A final post about Singer’s book.
This book is really meant to get you to give, so responding with deep philosophical angst is sort of missing the point. So let me say right off the bat–yes, I should give much more. Singer is right.
But now for the angst. Let’s have a little thought experiment. For the next hundred years we do everything right, so that affluence increases for all. There’s a high standard of living and a social safety net that protects the old and incapacitated. This is the case everywhere on earth. Poverty is a thing of the past. The whole human race is just as fortunate as the affluent are today.
And then it is revealed. Space probes discover a very distant planet. While earth has become all-affluent, the other planet is all-poor. (Inspiration for this scenario: the creepy but excellent novel Under the Skin, by Michel Faber.) it turns out there’s no less misery in the universe than before, but instead all the affluence is concentrated on earth, and all the misery on The Miserable Planet.

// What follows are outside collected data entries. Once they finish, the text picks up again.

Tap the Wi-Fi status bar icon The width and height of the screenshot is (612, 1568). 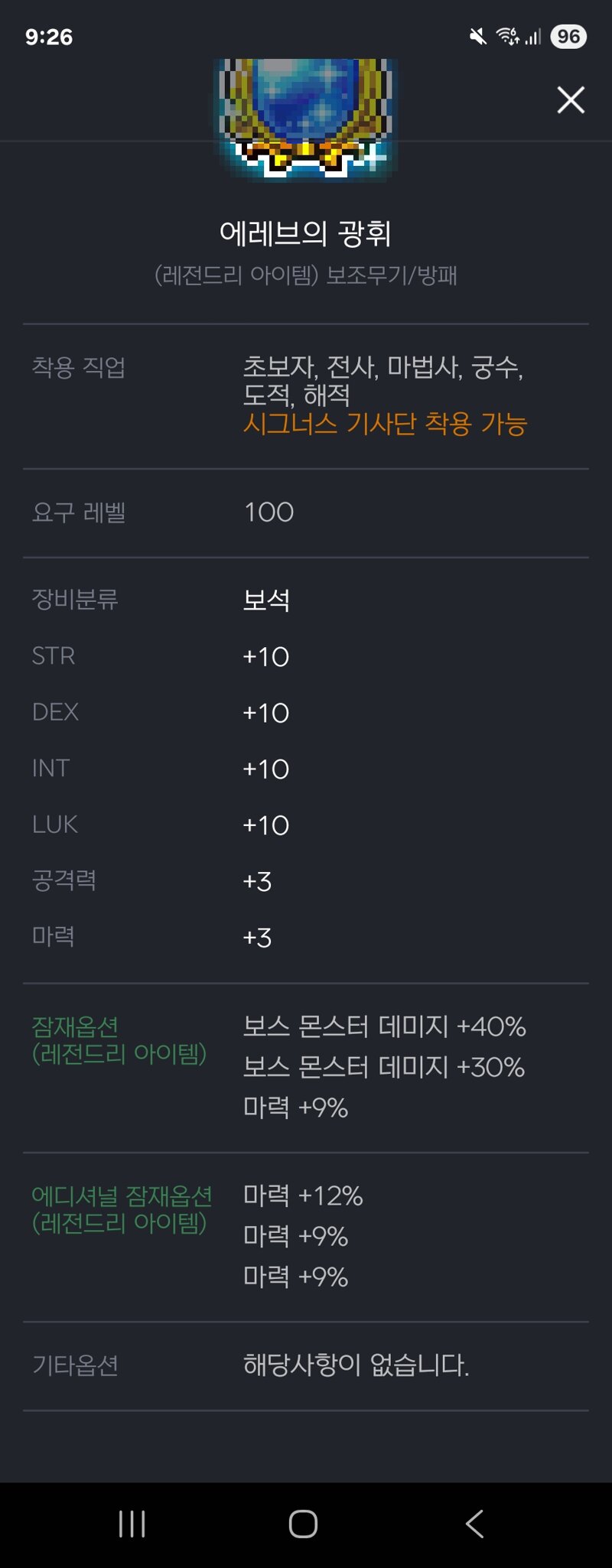point(507,36)
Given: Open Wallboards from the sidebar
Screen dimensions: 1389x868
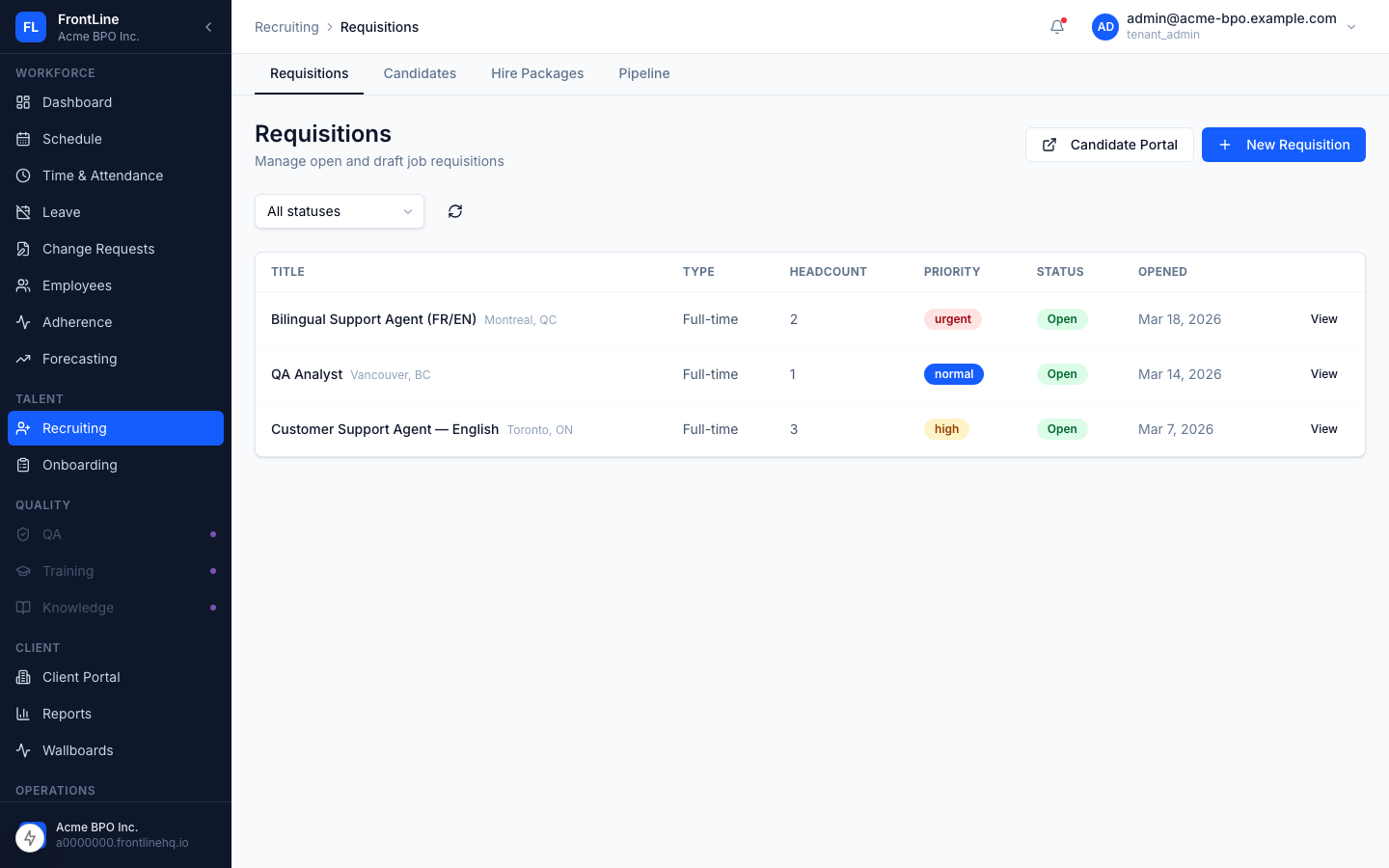Looking at the screenshot, I should [x=77, y=750].
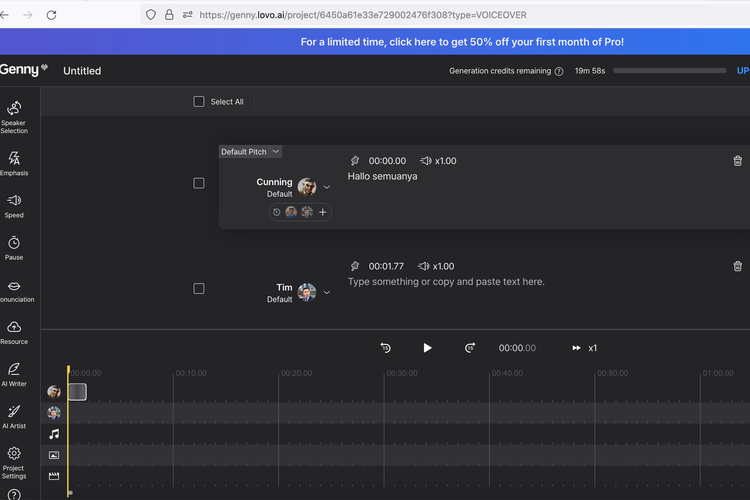Open the Speed tool

point(14,205)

Let’s not be distracted by the species on that planet. They’re human beings, and they’re good and bad just like us. Their problems are due to many of the factors that cause problems in the poorest countries today. The population of the planet is about the same as ours.
Question: Must we send off rocket-loads full of aid to The Miserable Planet? Are we obliged to give up (say) half our affluence in order to lift them out of poverty?
Two questions here, best taken in order. (1) Must we give up our affluence to aid The Miserable Planet? (2) If the answer is No, does that tell us anthing at all about our obligations in the real world, where both affluence and misery coexist on the same planet?